Prompt-harm recall, SOSBench-bio (n=500 harmful): this head is 5th of 6 β€”

model recall [95% CI]
Granite-Guardian-2B 0.990
WildGuard-7B 0.912 [0.88, 0.94]
Llama-Guard-3-8B 0.794
Qwen3Guard-0.6B 0.768
this (prompt head) 0.752 [0.71, 0.79]
ShieldGemma-9B 0.300

Standalone over-refusal, OR-Bench-bio (n=740 benign): 0.845 β€” it flags most benign bio queries, vs Llama-Guard-3-8B 0.005 (~170Γ—). This is why it must not be used standalone.

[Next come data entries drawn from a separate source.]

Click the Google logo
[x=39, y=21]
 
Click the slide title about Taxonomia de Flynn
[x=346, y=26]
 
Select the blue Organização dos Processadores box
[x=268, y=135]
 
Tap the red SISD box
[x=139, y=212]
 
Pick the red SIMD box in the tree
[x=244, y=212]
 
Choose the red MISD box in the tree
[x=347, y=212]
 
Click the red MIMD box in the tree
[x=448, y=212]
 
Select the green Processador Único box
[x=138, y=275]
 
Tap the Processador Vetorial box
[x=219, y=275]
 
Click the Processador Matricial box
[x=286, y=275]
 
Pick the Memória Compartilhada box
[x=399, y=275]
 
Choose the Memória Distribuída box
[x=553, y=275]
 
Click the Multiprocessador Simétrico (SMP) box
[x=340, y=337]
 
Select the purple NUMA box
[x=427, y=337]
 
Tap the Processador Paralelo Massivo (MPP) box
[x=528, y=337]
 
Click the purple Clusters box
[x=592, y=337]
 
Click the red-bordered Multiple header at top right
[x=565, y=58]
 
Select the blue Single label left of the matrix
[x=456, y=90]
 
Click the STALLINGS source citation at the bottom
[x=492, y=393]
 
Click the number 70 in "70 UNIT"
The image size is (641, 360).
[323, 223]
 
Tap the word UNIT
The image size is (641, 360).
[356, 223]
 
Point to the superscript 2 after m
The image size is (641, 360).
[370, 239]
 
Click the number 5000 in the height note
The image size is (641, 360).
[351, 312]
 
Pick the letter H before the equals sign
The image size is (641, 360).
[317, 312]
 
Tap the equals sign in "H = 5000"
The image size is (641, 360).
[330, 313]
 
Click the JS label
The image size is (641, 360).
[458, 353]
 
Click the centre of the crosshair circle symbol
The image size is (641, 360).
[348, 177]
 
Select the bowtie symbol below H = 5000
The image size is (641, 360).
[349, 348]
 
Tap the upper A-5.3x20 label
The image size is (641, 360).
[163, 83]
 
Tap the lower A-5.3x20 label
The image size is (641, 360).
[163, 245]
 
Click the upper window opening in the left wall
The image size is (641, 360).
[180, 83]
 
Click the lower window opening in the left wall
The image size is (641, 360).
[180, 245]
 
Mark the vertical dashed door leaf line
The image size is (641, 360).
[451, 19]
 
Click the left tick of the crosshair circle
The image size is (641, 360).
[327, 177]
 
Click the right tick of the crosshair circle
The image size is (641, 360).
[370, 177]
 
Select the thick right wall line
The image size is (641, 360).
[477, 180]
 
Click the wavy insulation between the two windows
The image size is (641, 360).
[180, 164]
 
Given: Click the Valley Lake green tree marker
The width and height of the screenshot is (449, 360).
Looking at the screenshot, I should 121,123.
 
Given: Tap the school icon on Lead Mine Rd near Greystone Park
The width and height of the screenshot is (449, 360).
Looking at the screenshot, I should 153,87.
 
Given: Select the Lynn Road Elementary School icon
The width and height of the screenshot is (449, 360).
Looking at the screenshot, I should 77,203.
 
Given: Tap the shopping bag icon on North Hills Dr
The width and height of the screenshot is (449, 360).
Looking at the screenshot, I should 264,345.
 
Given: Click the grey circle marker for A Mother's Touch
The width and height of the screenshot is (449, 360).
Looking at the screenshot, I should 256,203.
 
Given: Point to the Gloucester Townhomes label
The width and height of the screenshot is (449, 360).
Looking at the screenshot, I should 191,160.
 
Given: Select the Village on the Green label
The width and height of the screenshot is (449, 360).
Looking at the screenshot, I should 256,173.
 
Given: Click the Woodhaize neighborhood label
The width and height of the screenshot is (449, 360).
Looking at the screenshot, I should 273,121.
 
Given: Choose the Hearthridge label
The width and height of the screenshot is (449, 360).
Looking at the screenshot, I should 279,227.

In-distribution over-refusal on the clean-bio set is low (0.022), but that does not transfer to out-of-distribution benign bio (above). Treat the prompt head as a high-recall sieve, not a filter.

Limitations

  1. Saturated, not calibrated (AUPRC 0.121). Use only as an AND-policy recall gate.
  2. Uncompetitive standalone β€” 5th of 6 on OOD prompt recall, worst on OOD over-refusal.
  3. Character-level fragility β€” requires the dual-mode text-normalization preprocessor.
  4. The hard dual-use tail is not covered β€” ambiguous dual-use bio has no labeled harmful examples in any public source, so it is absent from training and evaluation.
  5. Single checkpoint, single seed. No variance estimate.

Dual-mode use

This head is one half of the dual-mode system. The deployable value is the AND policy (prompt head ∧ response head) on expert legit-bio traffic; the response head is the workhorse for general response-harm screening. See the dual-mode card on the response head and the repository docs (DUAL_MODE_GUARD_ARTIFACT.md, dual_mode_guard.py).

Responsible release

Released as a research artifact and methodology case study, not a recommended production guard. The release surface is weights, evaluation code, and documentation; no harmful training examples or generated harmful content are included. This is defensive biosafety research β€” the aim is to reduce over-refusal of legitimate research while catching genuinely harmful requests. Anyone deploying it should re-validate on their own traffic, keep text normalization on, add adversarial/multi-turn testing, and keep a human in the loop.

Citation

Part of the constitutional-bioguard line (prompt head + response head, dual-mode). See docs/STEP1_DISTILL_PILOT_2026-06-03.md, docs/STEP2_DUALMODE_2026-06-03.md, and INTEGRITY_REVIEW_2026-06-04.md for design, distillation, gates, and the full result trail.